正直、僕は混乱のあまり頭がうまく回らなかった。
シュウちゃーん! やっと見つけたわあ。良かった、無事でー。
……お、お、お母さん。ど、どうしてここに?
心配してたのよお。電話中、急に大きな物音がしたじゃない? 通話は切れちゃうし、お母さん、もう心配で心配で…。
そういえば笹々木くん、事故に遭った時にお母さんと電話してたんだった。
……で、でも、なんで、その
正直、僕は混乱のあまり頭がうまく回らなかった。
だってそうじゃないか! 異世界っていったら現実のしがらみから解き放たれた非日常の世界のはずだろ!? なのに、なのに、どうしてお母さんがいるんだよ! めっちゃ日常のシンボルじゃん! ぶち壊しだよ! クソババア!
って叫びたかったけど、とりあえず自重した。
しかし親というのは子供が何を考えているか
口に出さずともだいたいわかってしまうらしい……。
ああ、どうしてお母さんがここにいるのか知りたいわけね? シュウちゃんには特別に教えてア、ゲ、ル。
シュウちゃんとの電話が切れた後、胸騒ぎがしてすぐに駅前に飛んできたの。そしたら交差点にシュウちゃんのスマホが落ちていたのよ。
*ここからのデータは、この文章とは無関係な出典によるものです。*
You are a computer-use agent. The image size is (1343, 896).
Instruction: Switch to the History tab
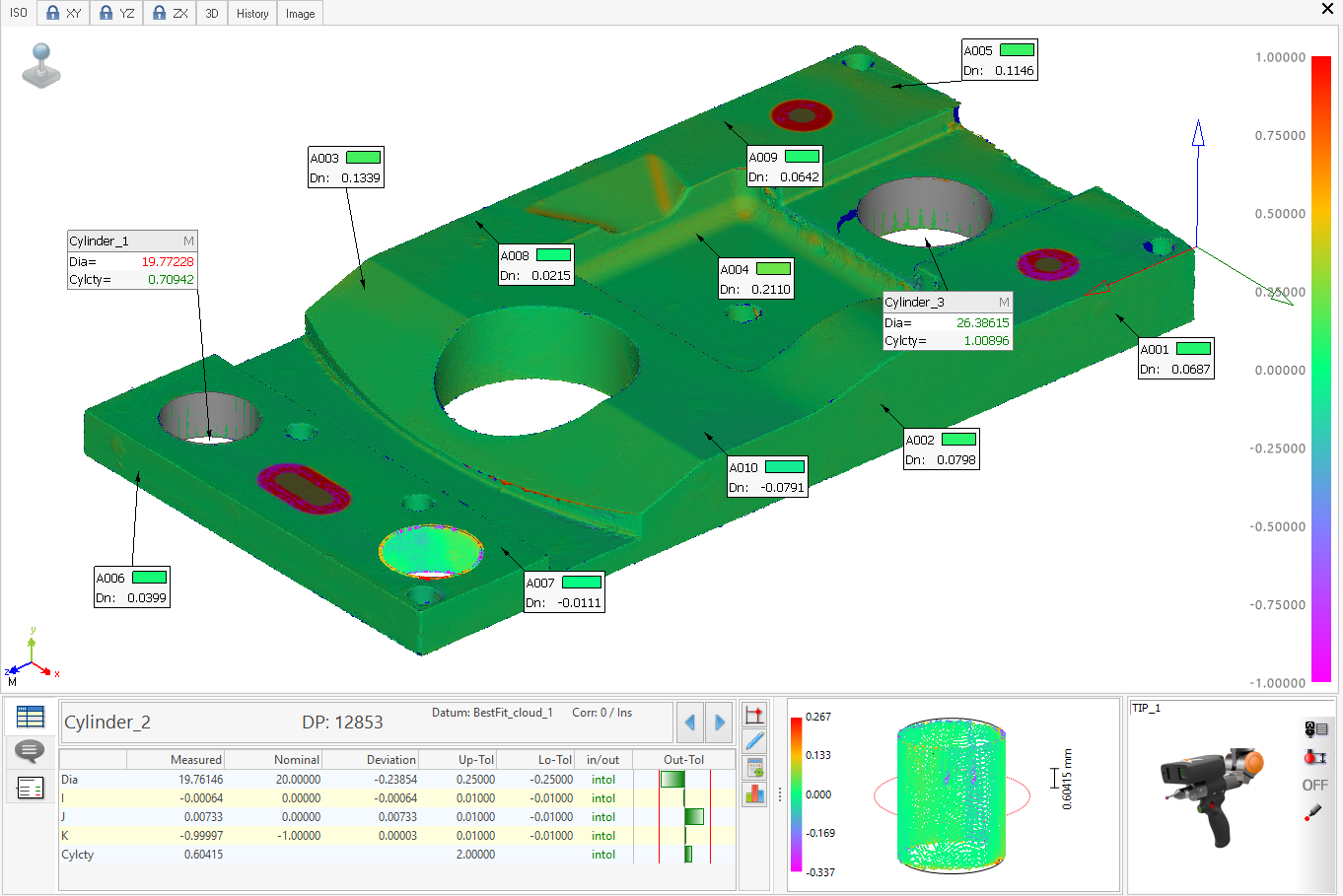click(251, 13)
でもシュウちゃんの姿はどこにもなかった。不思議に思って、ずっとその辺りを探し回ったわ。お腹を痛めて産んだ唯一の息子だもの。絶対に見つけ出すって決めていたのよ。そしたら……
信号無視をした車に轢かれそうになっちゃった。
はあっ!?
え、それってまさか……
お母さん、こう見えても高校の頃は棒高跳びの強化選手だったのよ。でも、やっぱり歳はとりたくはないわねねえ。ジャンプで避けようとしたけれど、流石に無理だったわ。
車は物凄いスピードを出していたから、死を覚悟したわ。でも最後に絶対にシュウちゃんに会ってからにしたい。そう強く強く心に願ったの。
神様! シュウちゃんに会わせて! さもなくばわたしはあなたを許しません、って。
か、神殺し宣言かよ。
溢れんばかりの母性愛……
そ、そしたら、どうなったの? まさか……
そう。一度意識を失ったんだけど、目を覚ましたらなぜかこの世界に来ていたのよ。
あとは女の勘と、母の愛ね。なんとなくこっちにいるんじゃないかと思って歩いてきたら、ドンピシャリ! だったわけよー。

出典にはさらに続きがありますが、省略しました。